Supplied material -
::::

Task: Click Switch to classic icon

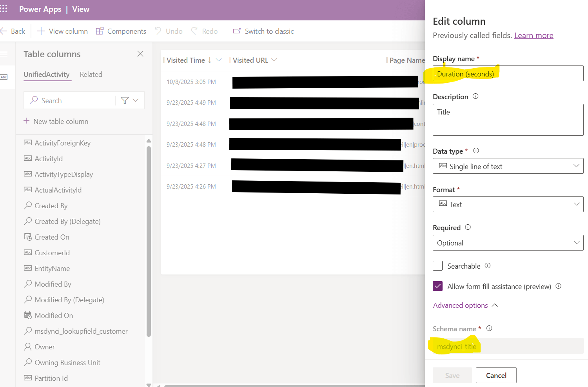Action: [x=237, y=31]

::::

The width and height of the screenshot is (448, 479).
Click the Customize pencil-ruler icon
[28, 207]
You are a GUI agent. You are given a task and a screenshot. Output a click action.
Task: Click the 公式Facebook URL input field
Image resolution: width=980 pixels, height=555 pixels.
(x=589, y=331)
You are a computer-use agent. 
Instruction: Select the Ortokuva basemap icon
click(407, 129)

::::

Exercise details - Go line by line through the data above and report each one that holds the string "agent".

Exercise output -
You are a GUI agent. You are given a task and a screenshot. Output a click action.
You are a computer-use agent. 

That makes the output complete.